When you look through southwest Missouri history, you will find men and women who have had a terrific impact on their hometowns. 

They are the kind of people who felt an urgent need to make the town they live in better. Many of them are natives of their hometowns, and their affection for the place they grew up is why they expend their energy, their talents and their time in pursuing the greater good.

But, occasionally, there is a person who comes to a certain town as an adult, decides this is the place he or she wants to make a home for the remainder of life and become invested in making it better for their neighbors. Such a man was Finis Gold, and the town he chose was Nixa.

He was born Finis Ernest Gold on Feb. 21, 1918, in Polk Township in Christian County. The nearest village was Browns Spring in Stone County. He was born to Homer Gold and Audie Hair Gold. He would be the oldest of three children born to his parents.

Gold’s ancestors had moved to Christian County from North Carolina and Tennessee in the early 1800s. Jonathon Gold was the patriarch of the part of the Gold family that came to Missouri. The family settled south of Clever, Union City, Hurley and Crane. Jonathon Gold had served under Andrew Jackson in an expedition against the Creek Indians during the War of 1812.

Finis Gold’s father, Homer Gold, was raised southwest of Clever and north of Browns Spring in what was known as the Hale Settlement. Homer's parents were Silas Gold and Julia Hale Gold. As an adult, Homer Gold was a farmer and a carpenter. 

Finis Gold’s mother, Audie Hair, was also raised near Browns Spring. They married in 1917. They appeared to have moved around quite a bit, but never too far. Christian, Stone and Greene counties encompassed the area of their movements.

In 1920, they were still living on a farm in Polk Township in Christian County. Homer was listed as a farmer and Finis was 2 years old. 

In 1930, they were living in Union Township in Stone County, and their address was listed as “Brown's Spring Village.” Homer was once again listed as a farmer, and Finis was 12 years of age.

In the mid-1930s, Finis Gold attended Nixa School for a time, but it’s not known where they were living at the time.

By 1937, Homer Gold was living in Springfield, and his occupation was noted as “carpenter.”

The city directory that information came from does not reveal when in 1937 Homer Gold was living there, but it was probably after Finis Gold graduated from Crane High School on May 20, 1937. He would have been 19 years old at the time.  

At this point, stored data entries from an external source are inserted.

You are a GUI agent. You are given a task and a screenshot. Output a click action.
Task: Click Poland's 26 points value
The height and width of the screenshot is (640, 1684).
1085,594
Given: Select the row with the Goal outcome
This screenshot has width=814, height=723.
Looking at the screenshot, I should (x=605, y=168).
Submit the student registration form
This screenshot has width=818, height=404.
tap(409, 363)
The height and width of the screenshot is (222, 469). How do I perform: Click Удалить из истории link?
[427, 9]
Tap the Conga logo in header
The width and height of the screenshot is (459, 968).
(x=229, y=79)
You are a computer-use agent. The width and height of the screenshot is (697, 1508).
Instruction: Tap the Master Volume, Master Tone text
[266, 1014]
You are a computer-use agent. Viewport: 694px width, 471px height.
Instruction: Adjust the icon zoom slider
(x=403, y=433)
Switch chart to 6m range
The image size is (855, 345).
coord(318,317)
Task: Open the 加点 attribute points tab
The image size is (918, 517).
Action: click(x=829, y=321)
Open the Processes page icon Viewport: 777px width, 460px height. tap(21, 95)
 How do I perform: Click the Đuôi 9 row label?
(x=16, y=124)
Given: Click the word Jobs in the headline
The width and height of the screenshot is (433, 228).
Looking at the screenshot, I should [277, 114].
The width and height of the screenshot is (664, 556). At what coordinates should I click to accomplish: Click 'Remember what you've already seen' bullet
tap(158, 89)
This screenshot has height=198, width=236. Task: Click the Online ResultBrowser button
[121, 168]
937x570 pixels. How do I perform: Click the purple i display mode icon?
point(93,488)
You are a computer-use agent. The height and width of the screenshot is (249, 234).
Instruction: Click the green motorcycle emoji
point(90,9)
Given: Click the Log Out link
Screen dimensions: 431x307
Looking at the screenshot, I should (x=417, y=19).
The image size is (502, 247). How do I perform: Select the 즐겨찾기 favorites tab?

Finis Gold is listed in the same Springfield city directory for 1937 as living on North Weller Avenue and working as a “station attendant,” which was most likely a gas service station attendant. 

In the 1940 census, Finis Gold was living in Clever and working as a clerk for the Civilian Conservation Corps. Where he was working for the C.C.C. is not revealed, although there was surely not a C.C.C. camp in Clever.

On Oct. 10, 1940, Gold enlisted in the Army Quartermaster Corps as a private and his term of enlistment was listed as “Enlistment for the Philippine Department.” He was released from his military service on July 21, 1945, at the conclusion of World War II with the rank of staff sergeant.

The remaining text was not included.